Elk koolmezenpaar heeft bovendien een territorium dat ze hard nodig heeft voor het voedsel voor hun jongen. Daaruit worden de andere koolmezen fanatiek weggejaagd. Die worden pas tientallen meters verderop een beetje met rust gelaten. Eens per 50 meter een koolmezenkast is echt voldoende.

Maar het hoeft niet bij koolmezenkastjes te blijven. Andere holenbroeders eten ook graag rupsen en zijn ook gebaat bij extra nestgelegenheid. Dus hangt ook kastjes op voor de bonte vliegenvanger, boomkruiper, pimpelmees, gekraagde roodstaart, boomklever en kauw. Per soort stellen die vogels wel ander eisen aan vorm en formaat van het kastje, de grootte en de plaats van de vliegopening. Goede zelfbouwtekeningen zijn onder ander op de website van Vogelbescherming te vinden.

De bonte vliegenvanger (foto: Dick van Hoffen).

Gekraagde roodstaart (foto: Dick van Hoffen).

  • help de vleermuizen

Vleermuizen eten weliswaar geen rupsen, maar des te meer nachtvlinders. Gelukkig hebben we hier in Bronckhorst nog best veel vleermuizen, maar ook die kunnen wat hulp gebruiken. Door vleermuiskasten op de juiste plekken aan laanbomen en gevels op te hangen kunnen we optimaal gebruik maken van hun vermogen om heel veel vlinders te vangen. Ook hiervoor geldt: ze zijn kant en klaar te koop, maar ook goed zelf te maken. Bouwtekeningen zijn op internet volop te vinden.

Wat de vleermuizen verder helpt, is het beschermen en versterken van doorlopende structuren van singels, houtwallen en laanbomen. Vleermuizen vliegen graag in de luwte van bomen om daar te jagen op insecten én om vanuit hun slaapholen/kasten naar de plaatsen te vliegen waar ze op jacht gaan. Ze hebben de houtstructuren nodig voor hun oriëntatie. Daarom is het van belang gaten in wegbeplanting in houtwallen en singels op te vullen.

  • stimuleer parasieten

Er zijn ook insecten die parasiteren op eikenprocessierupsen.
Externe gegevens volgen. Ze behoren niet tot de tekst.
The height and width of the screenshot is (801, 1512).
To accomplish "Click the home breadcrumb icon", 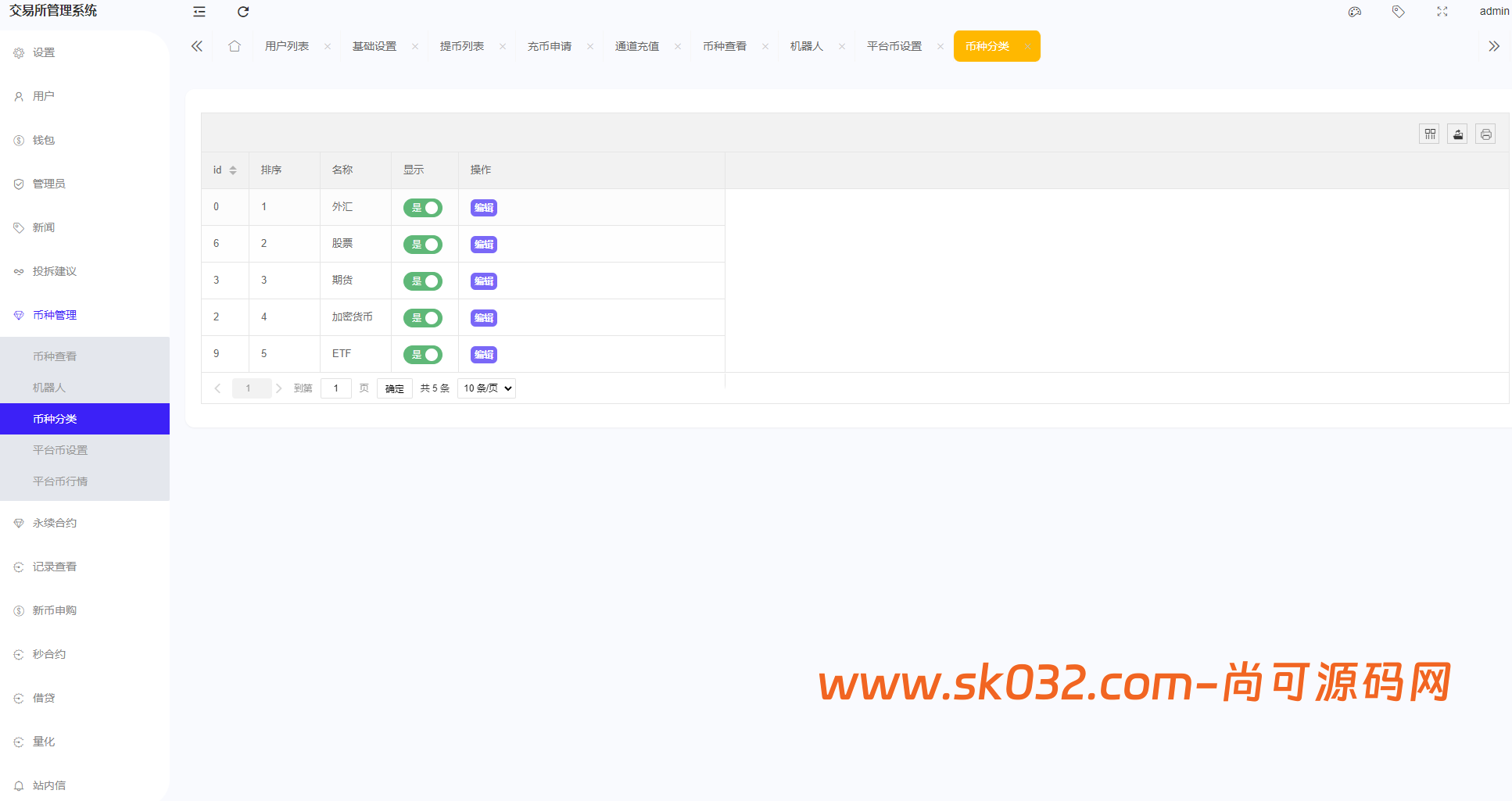I will pyautogui.click(x=235, y=46).
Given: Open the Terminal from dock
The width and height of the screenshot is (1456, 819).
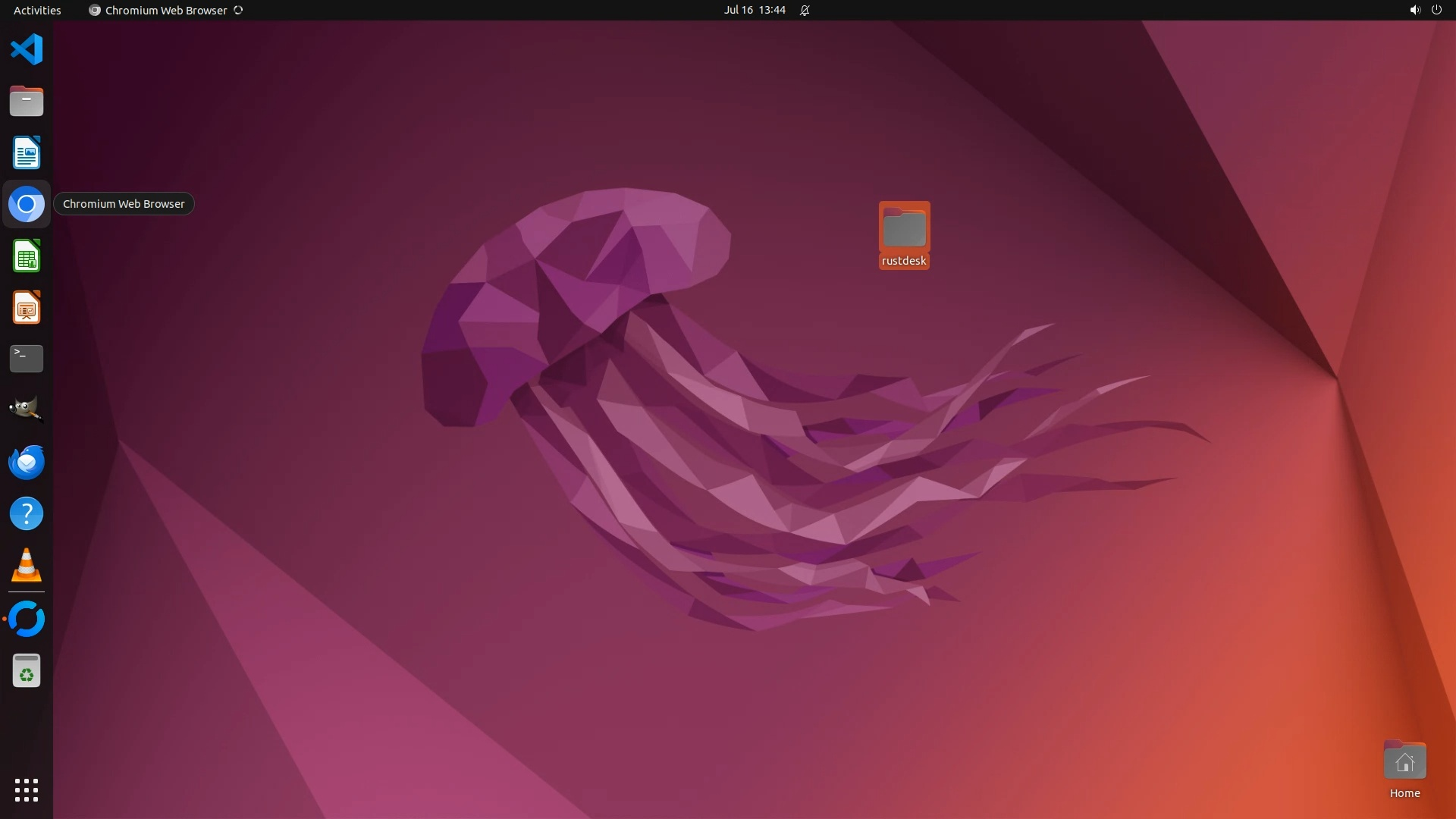Looking at the screenshot, I should click(x=27, y=359).
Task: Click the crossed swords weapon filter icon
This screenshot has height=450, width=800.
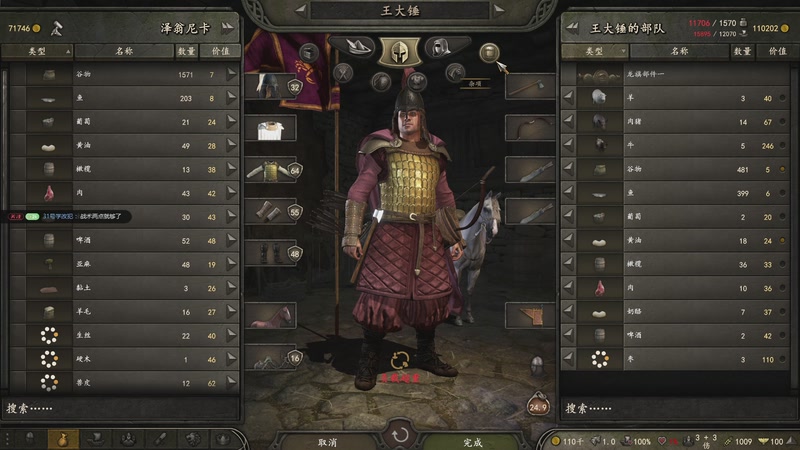Action: coord(343,72)
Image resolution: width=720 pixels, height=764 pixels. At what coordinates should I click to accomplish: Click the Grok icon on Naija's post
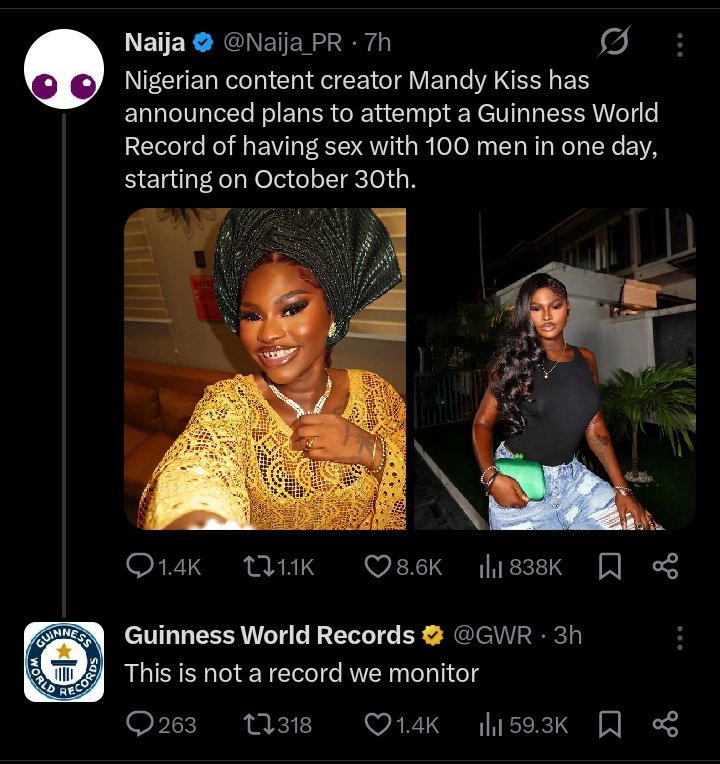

Die insecten hebben in volwassen stadium een bloemrijke vegetatie nodig om op te overleven, maar hun larven worden groot in de eikenprocessierupsen, die dat uiteraard niet overleven.

Kruidenrijke bermen helpen dan. Ecologisch beheerde bermen en gazons zijn dus erg belangrijk om de eikenprocessierups binnen de perken te houden. Dat vraagt om een andere kijk op groen. Het als gazon maaien van bermen lijkt mooi voor het oog. Maar voor de biodiversiteit is het een ramp, want aan veel soorten wordt zo leefgebied ontnomen. Ecologisch beheer is trouwens ook goed voor hommels en bijen.

  • zorg voor schaduw

Jonge eikenprocessierupsen houden van warmte. Ze zitten graag (onder) op een boomstam in de zon. Door de boomstam beschaduwd te laten, maak je de omstandigheden minder geschikt voor jonge rupsen. Dat kan door:

    • begroeiing rondom en op de stam niet weg te maaien
    • klimop te laten zitten
    • struiken rondom de boom aan te planten
    • en der boom niet te hoog op te kronen (alleen aan de rijbaankant tot de wettelijk vereiste hoogte).

Deze maatregelen helpen ook veel andere soorten aan extra leefgebied en maken het systeem robuuster.

Veruit de meeste nesten zitten langs wegen, omdat de stammen van deze eiken vaak in de zon staan. In bospercelen zitten ze alleen hier en daar in een boomkroon.

Tot slot: Alles wat bijdraagt aan het vergroten van de diversiteit aan soorten in hun onderlinge samenhang helpt ook om de populatie van de eikenprocessierups binnen de perken te houden. Een herwaardering van wilde planten en struiken in onze openbare ruimte kan daar een belangrijke bijdrage aan leveren.